▶ Selected extract:

# # # # #

Furan fatty acids (F-acids) are widespread naturally occurring heterocyclic compounds. They are characterized by a furan ring, which is substituted with an unbranched fatty acid chain (typically with 7, 9, 11 or 13 carbons) in the α-position whereas the α′-position usually carries a propyl or pentyl moiety (Fig. 1). The β-/β′-positions of the furan ring are either both occupied by methyl groups or methyl is found only in the β-position adjacent to the fatty acid chain.

F-acids are generated in plants, algae (Batna, Scheinkonig, & Spiteller, 1993) and marine bacteria (Shirasaka, Nishi, & Shimizu, 1997), while other organisms accumulate these specific fatty acids in tissues after a nutritional intake (Spiteller, 2007). F-acids have been reported as minor constituents in a variety of living organisms (Spiteller, 2005), including aquatic organisms. A number of food samples and products of both plant and animal origin have also been examined for the presence of F-acids (Boselli et al., 2000, Vetter et al., 2012). Compared with other foods, fish are a particularly rich source of F-acids (Vetter et al., 2012).

# # # # #

▶ Extracted records:
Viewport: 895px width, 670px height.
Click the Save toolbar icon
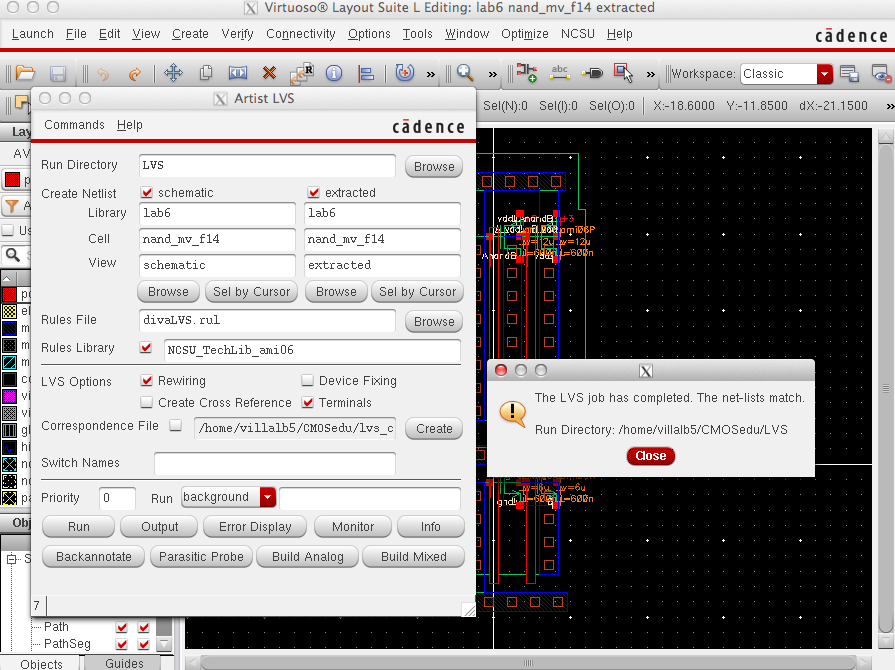pyautogui.click(x=57, y=72)
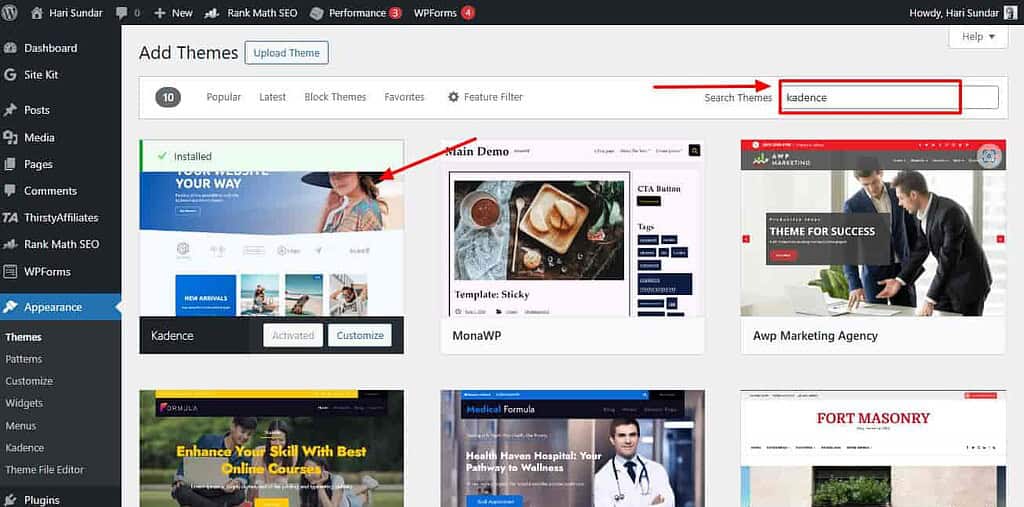The image size is (1024, 507).
Task: Click the Feature Filter gear icon
Action: pos(453,97)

# # # # #

▶ What you will do:
#1 Translate this sentence from the furan fatty acid passage into Spanish: "Compared with other foods, fish are a particularly rich source of F-acids (Vetter et al., 2012)."
#2 Reproduce word for word the part of the furan fatty acid passage between "Furan fatty acids" and "fatty acid chain.", inclusive.

▶ Problem solutions:
#1 En comparación con otros alimentos, el pescado es una fuente especialmente rica de ácidos F (Vetter et al., 2012).

#2
Furan fatty acids (F-acids) are widespread naturally occurring heterocyclic compounds. They are characterized by a furan ring, which is substituted with an unbranched fatty acid chain (typically with 7, 9, 11 or 13 carbons) in the α-position whereas the α′-position usually carries a propyl or pentyl moiety (Fig. 1). The β-/β′-positions of the furan ring are either both occupied by methyl groups or methyl is found only in the β-position adjacent to the fatty acid chain.